Aim - In the data below, take the lines from the one containing "Select the Dispositional" through the one containing "The image size is (516, 387)." and give back only those lines, with "box" swapped for "field" and nothing else changed. Omit the pictures.

-------- Data rows --------

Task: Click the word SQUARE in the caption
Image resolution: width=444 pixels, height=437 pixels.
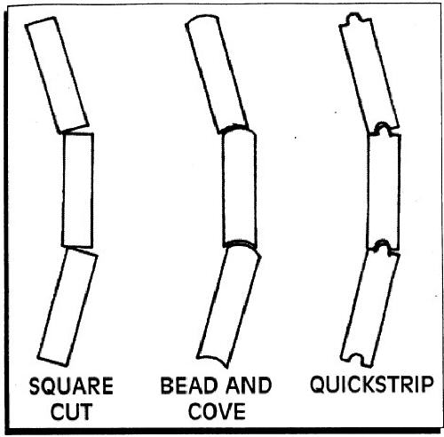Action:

--------
-------- Data rows --------

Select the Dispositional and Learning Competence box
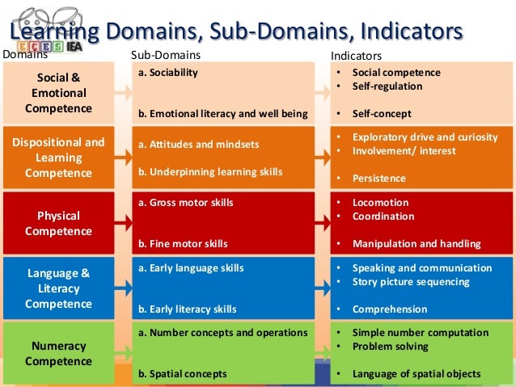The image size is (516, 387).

--------

Complete answer -
Select the Dispositional and Learning Competence field
The image size is (516, 387).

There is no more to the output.